Autor de dez livros, o escritor acaba de lançar 'O Lado Escuro', o quarto da série 'História Secreta do Chile' com a qual Baradit procura desvendar a dinâmica de domínio da elite chilena. O livro descreve o modelo económico chileno como um laboratório neoliberal frequentemente exaltado no exterior, mas baseado na desigualdade social, razão de um latente conflito interno.

"O grande segredo da estabilidade chilena, que tanta propaganda tem na América Latina, não é nada mais do que o controlo social através da força. Existe uma dinâmica por trás do poder sócio-político e económico do Chile que consiste em manter a estabilidade produtiva do país, se necessário através das Forças Armadas, apesar das necessidades do povo. O poder económico deste país sempre teve como aliado o poder militar para assegurar a estabilidade necessária para a produção", explica Jorge Baradit.

Foi o que levou o general Augusto Pinochet (1973-1990) ao golpe de Estado há 50 anos. Em 1980, o ditador impôs a atual Constituição, considerada a matriz da desigualdade social do país.

A atual Constituição define o Estado como subsidiário do setor privado, que assume o papel de vender Educação, Saúde, Habitação e pensões como um serviço. Até mesmo a água é um bem privatizado.

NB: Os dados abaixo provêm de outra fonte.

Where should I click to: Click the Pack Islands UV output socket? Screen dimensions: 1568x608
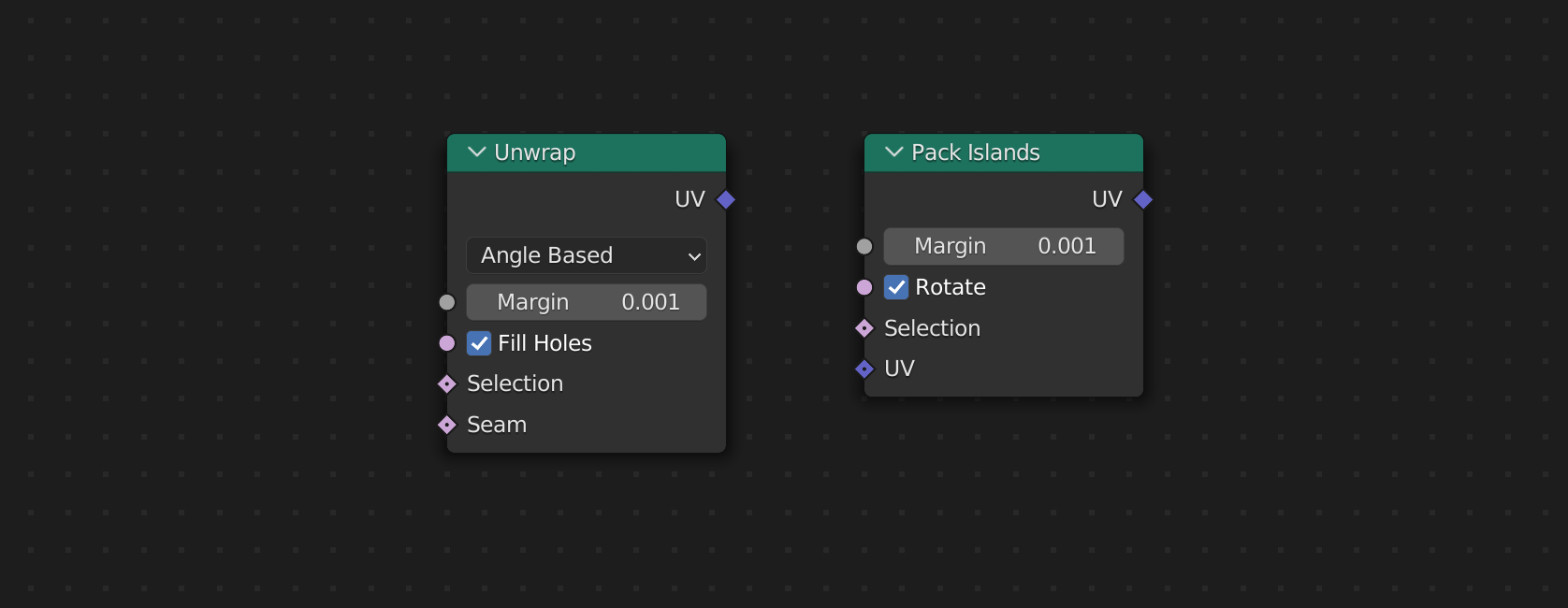(x=1143, y=199)
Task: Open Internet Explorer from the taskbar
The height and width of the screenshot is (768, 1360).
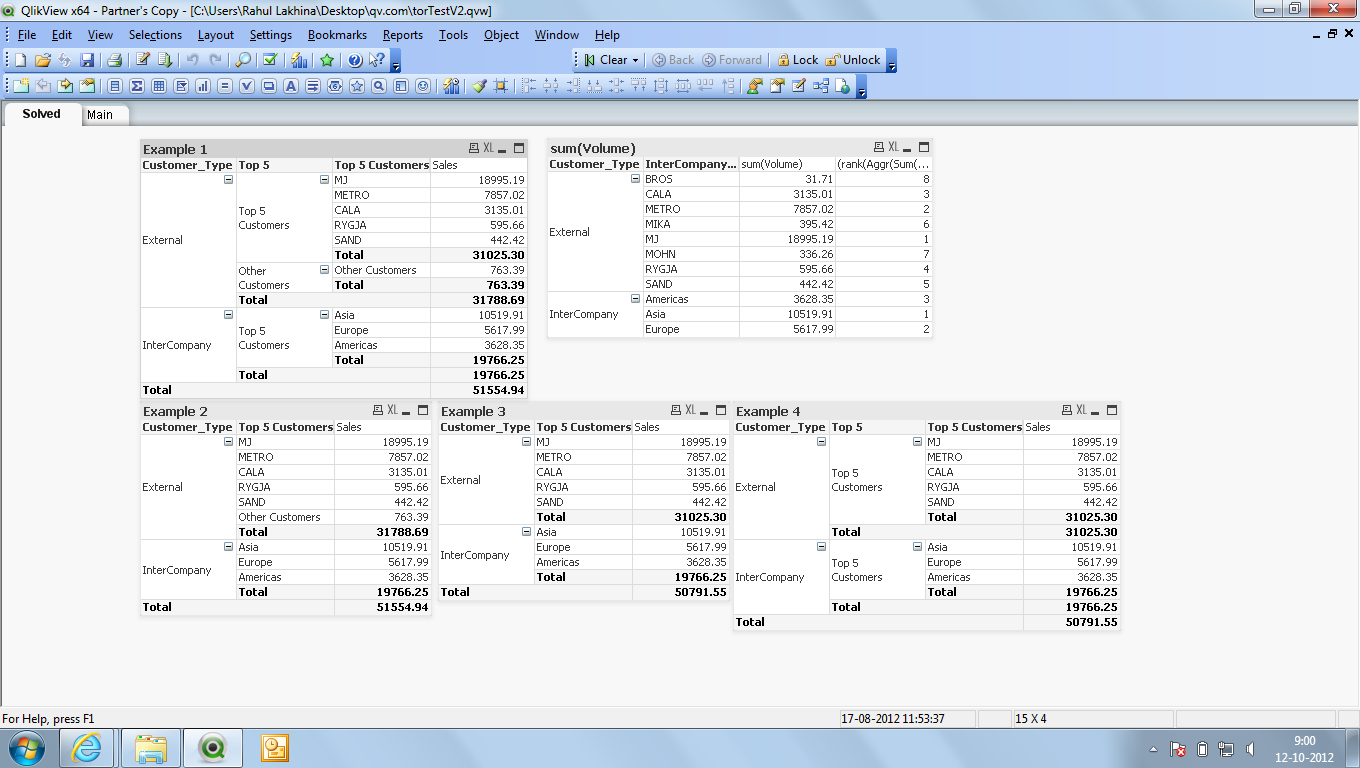Action: click(86, 748)
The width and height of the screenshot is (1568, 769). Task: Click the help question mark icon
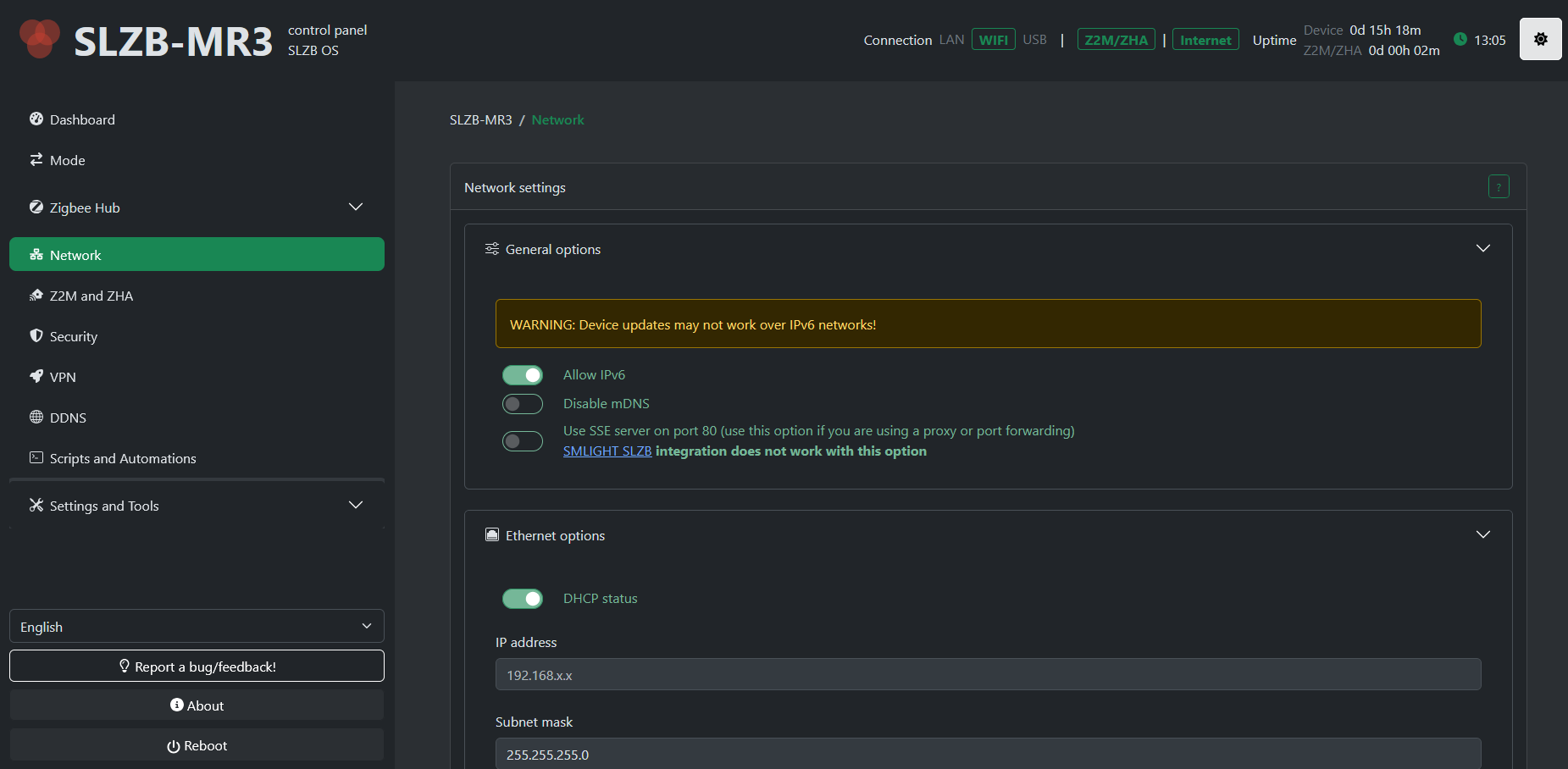click(1498, 186)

"No Chile, não há mecanismos para gerar ações solidárias. O neoliberalismo faz com que todos os serviços sejam administrados por privados, que, obviamente, são prestam serviço onde houver lucro. Há uma alta valorização do que é privado e do esforço individual, destruindo o tecido social coletivo", descreve.

Em outubro de 2019, uma insurreição popular forçou o início de um processo constituinte que apontava para um novo modelo. Porém, em setembro de 2022, 61,8% dos chilenos rejeitaram a proposta de uma nova Constituição, redigida por uma maioria de esquerda durante uma Assembleia Constituinte.

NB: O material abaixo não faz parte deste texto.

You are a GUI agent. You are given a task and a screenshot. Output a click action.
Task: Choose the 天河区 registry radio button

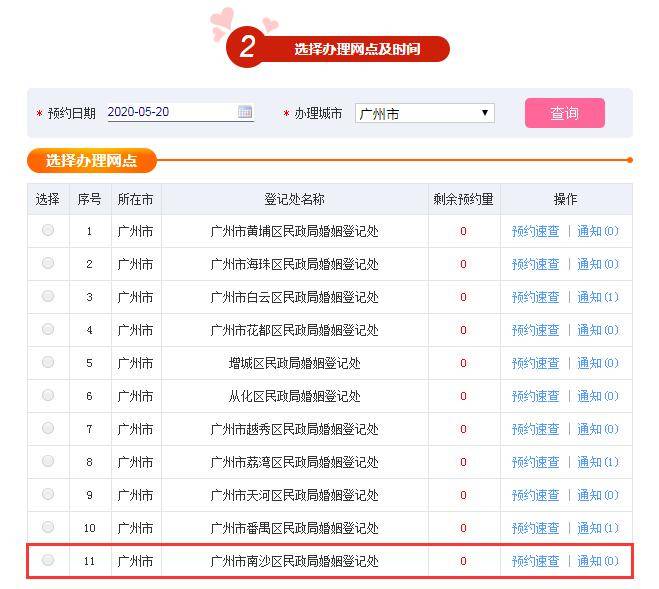pyautogui.click(x=48, y=494)
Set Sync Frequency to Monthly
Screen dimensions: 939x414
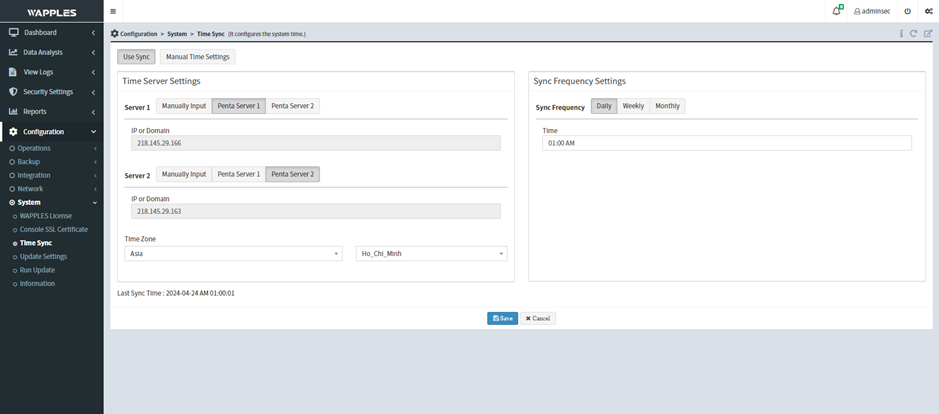coord(667,106)
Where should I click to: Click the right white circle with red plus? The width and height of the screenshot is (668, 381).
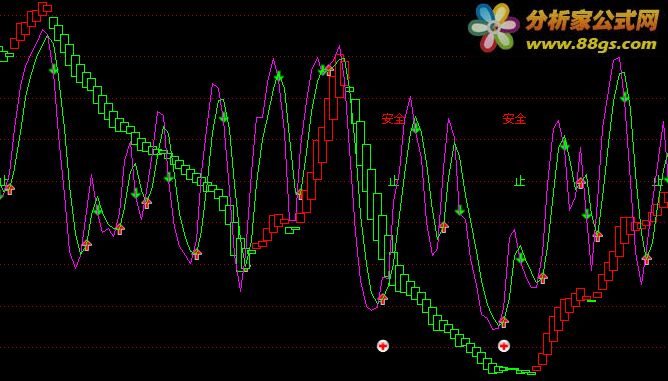tap(504, 346)
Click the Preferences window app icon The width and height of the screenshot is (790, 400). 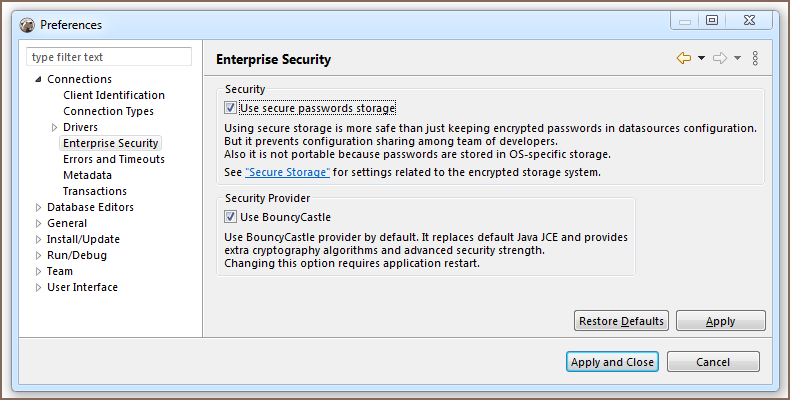(27, 24)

Essa Assembleia incluiu a eleição popular de pessoas independentes, sem trajetória partidária. Jorge Baradit foi um desses constituintes.

"O que pude perceber é que não se procurava um país mais justo. O que cada um procurava era um pedaço da torta, era participar do lucro. Quando apareceram mecanismos ou propostas para socializar a Saúde, a Habitação, a Habitação e a Educação, as pessoas não estavam dispostas a financiar um modelo público. O Chile é individualista", lamenta Baradit.

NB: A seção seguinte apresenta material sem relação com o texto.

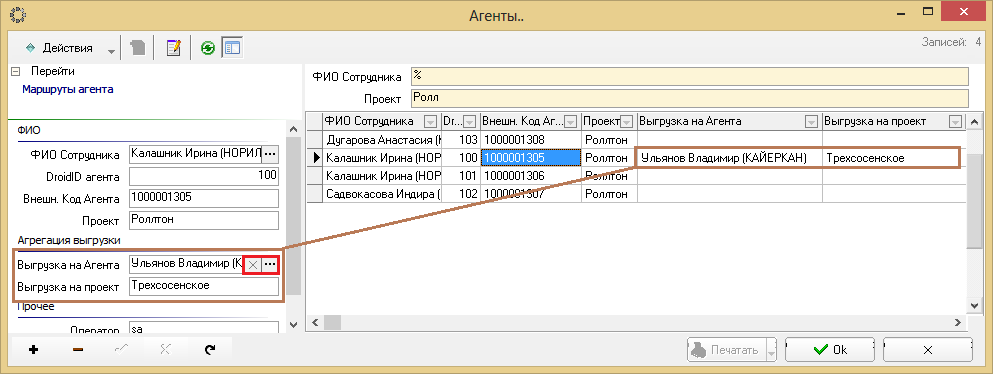Clear Выгрузка на Агента with X button

pyautogui.click(x=252, y=265)
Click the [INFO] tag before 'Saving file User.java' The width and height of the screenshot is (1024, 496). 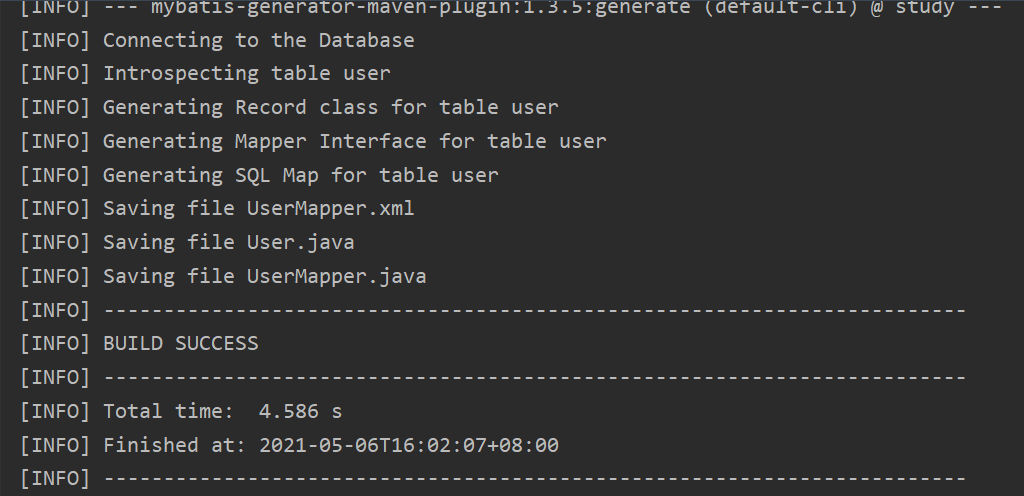55,243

Em maio passado, os chilenos provocaram uma reviravolta no processo ao elegerem uma maioria de extrema-direita para redigir uma segunda proposta constitucional. Essa extrema-direita pertence ao Partido Republicano, liderado por José Antonio Kast, um admirador confesso de Pinochet e da sua Constituição de 1980. O resultado é um novo texto, semelhante ao atual, que mantém a essência do modelo do ditador.

"Tenho a sensação de que o país também vai rejeitar agora a nova proposta de Constituição porque foi capturada por um grupo de ultradireita, minoria no país. A extrema-direita pretendia participar do processo para bloqueá-lo por dentro, mas, de repente se viu em maioria. A nova proposta é exatamente o contrário daquilo pelo qual se lutou em 2019.", avalia.

"O melhor que poderia acontecer agora é que a nova proposta seja rejeitada. Assim, o processo constituinte continuará aberto porque nada foi resolvido. Vamos ter de continuar com a Constituição de Pinochet, mas essa é mais fácil de ser combatida depois", conclui Jorge Baradit.